8 B. Third order granting new trial
As before, Wong again brings a petition seeking relief against a third grant of new trial by
the trial court. Similar to Wong I, the trial court’s latest order states the motion and arguments of
counsel were considered, but it otherwise provides no reason for its ruling on its face. Wong I,
2024 WL 4983171, at *3. In a single substantive sentence, the order states: “The Court, having
fully considered the motion and response, and having heard the argument of counsel, of the opinion
that the motion should be granted.” Based on the standards enunciated by Columbia and United
Scaffolding, the order fails to provide a “reasonably specific explanation” on why the jury’s verdict
is “being disregarded or set aside.” Columbia, 290 S.W.3d at 213; United Scaffolding, 377 S.W.3d
at 688–89.
We further note that the trial court’s order contradicts and disregards our prior opinion in
Wong II. Under the law of the case doctrine, questions of law decided on appeal to a court of last
resort will govern the case throughout its subsequent stages. Hudson v. Wakefield, 711 S.W.2d 628,
630 (Tex. 1986); Trevino v. Turcotte, 564 S.W.2d 682, 685 (Tex. 1978). The third order granting a
new trial is contrary to the law of the case because the reasons the trial court previously relied
upon, and those argued by Yates in her motion for new trial, were foreclosed by our opinion in
Wong II. See In re United Services Auto. Ass’n, 521 S.W.3d 920, 928 (Tex. App.—Houston [1st
Dist.] 2017, no pet.) (applying holding of its prior opinion to the trial court’s second new trial order
and granting mandamus relief when the trial court’s rational for granting new trial disregarded and
contradicted the questions of law decided by the prior opinion).

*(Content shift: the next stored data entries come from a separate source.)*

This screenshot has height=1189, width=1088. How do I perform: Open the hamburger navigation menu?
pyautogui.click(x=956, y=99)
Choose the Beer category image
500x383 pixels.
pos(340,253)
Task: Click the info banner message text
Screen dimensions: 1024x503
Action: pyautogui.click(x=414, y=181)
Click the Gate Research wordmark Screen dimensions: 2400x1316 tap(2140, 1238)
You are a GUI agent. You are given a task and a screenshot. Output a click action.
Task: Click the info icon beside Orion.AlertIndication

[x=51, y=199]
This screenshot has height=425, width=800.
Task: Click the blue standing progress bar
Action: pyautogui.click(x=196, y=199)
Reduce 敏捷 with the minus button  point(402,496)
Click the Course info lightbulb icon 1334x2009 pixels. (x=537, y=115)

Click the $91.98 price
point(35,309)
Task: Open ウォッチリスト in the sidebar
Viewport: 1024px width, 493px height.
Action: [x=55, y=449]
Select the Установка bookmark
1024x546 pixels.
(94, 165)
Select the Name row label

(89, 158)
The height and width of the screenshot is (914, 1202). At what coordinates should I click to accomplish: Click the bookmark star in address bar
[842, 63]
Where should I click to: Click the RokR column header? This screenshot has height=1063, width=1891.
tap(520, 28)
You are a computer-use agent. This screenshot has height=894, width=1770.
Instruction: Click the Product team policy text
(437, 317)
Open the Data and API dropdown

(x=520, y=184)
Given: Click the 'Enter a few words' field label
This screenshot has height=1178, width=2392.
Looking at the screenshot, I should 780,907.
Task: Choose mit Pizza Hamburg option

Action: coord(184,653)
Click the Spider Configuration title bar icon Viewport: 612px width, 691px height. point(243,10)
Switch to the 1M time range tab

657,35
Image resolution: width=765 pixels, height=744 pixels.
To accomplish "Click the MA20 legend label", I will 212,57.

Based on these reasons, we conclude the trial court clearly abused its discretion in granting
a new trial following a jury verdict without satisfying facial requirements. We sustain Wong’s sole
issue.
9 IV. CONCLUSION
We conditionally grant Wong’s petition for writ of mandamus. We direct Respondent to
vacate its new-trial order dated February 19, 2026, and to render judgment on the jury’s verdict
within 30 days from this decision. The writ will issue only if Respondent fails to do so without
delay. All pending motions are dismissed as moot.
GINA M. PALAFOX, Justice
July 7, 2026
Before Salas Mendoza, C.J., Palafox and Soto, JJ.